| WORK TASK |
Copy each line of the entries that contains the word "computer".

Saved entries
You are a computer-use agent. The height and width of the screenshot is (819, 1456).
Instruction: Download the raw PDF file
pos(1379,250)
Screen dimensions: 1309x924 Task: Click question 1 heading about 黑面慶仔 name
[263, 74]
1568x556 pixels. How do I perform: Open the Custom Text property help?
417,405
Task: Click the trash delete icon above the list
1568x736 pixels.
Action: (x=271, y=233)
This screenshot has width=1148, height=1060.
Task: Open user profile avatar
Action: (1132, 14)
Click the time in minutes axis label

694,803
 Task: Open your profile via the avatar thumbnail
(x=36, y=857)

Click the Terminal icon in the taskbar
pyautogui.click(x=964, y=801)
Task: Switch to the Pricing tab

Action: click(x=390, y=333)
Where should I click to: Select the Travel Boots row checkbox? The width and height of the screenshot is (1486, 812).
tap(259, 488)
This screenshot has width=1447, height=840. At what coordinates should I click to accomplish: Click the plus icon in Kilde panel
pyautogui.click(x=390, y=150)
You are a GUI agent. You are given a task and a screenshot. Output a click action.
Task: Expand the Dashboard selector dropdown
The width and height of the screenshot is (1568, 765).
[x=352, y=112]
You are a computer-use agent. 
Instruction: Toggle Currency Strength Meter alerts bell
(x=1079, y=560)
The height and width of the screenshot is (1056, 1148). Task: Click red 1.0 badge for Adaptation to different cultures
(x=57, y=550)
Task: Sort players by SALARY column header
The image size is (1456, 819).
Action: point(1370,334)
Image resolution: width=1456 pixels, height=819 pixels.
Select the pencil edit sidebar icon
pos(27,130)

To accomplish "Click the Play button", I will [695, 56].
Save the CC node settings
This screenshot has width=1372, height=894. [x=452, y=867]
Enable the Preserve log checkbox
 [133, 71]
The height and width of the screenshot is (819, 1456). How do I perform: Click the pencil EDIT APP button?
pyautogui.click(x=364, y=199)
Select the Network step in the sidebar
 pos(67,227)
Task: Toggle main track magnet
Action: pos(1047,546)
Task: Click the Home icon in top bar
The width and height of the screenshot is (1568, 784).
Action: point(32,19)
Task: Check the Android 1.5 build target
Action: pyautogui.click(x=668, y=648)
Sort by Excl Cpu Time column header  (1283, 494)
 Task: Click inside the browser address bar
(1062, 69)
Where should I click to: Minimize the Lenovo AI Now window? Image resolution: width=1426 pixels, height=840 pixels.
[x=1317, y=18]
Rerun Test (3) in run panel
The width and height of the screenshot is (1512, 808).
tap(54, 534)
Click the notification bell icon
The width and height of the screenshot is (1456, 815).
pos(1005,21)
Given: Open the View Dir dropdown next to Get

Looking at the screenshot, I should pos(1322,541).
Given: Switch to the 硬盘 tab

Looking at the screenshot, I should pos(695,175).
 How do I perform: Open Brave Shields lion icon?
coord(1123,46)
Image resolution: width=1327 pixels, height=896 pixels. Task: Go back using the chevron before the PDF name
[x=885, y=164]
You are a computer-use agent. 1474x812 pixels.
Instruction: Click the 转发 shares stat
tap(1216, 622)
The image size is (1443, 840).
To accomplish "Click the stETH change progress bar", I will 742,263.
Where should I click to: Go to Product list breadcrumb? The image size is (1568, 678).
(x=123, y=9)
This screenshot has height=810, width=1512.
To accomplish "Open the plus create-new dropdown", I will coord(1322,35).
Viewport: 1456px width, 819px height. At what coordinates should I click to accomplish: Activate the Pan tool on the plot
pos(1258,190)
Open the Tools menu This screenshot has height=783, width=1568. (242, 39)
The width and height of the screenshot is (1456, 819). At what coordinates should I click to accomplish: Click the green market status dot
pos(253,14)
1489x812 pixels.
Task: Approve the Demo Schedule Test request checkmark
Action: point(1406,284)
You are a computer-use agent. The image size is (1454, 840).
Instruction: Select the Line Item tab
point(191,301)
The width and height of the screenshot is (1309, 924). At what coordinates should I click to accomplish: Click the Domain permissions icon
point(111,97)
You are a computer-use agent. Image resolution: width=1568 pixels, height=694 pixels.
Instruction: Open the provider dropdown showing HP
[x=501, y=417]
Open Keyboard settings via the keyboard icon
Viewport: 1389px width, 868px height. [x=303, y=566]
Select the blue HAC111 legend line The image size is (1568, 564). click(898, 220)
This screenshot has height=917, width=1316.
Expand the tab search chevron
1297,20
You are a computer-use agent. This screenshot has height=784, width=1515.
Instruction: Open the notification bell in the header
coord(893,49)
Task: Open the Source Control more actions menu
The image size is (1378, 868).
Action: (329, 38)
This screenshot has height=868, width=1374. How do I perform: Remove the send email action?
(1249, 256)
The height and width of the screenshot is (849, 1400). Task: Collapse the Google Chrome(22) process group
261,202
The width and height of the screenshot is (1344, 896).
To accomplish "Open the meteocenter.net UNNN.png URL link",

| RESPONSE AREA |
You are a computer-use agent. The height and width of the screenshot is (819, 1456).
You are a computer-use agent. 
You are a computer-use agent. 1474x812 pixels.
You are a computer-use agent. The image size is (1454, 840).
You are a computer-use agent. Image resolution: width=1568 pixels, height=694 pixels.
You are a computer-use agent. This screenshot has height=784, width=1515.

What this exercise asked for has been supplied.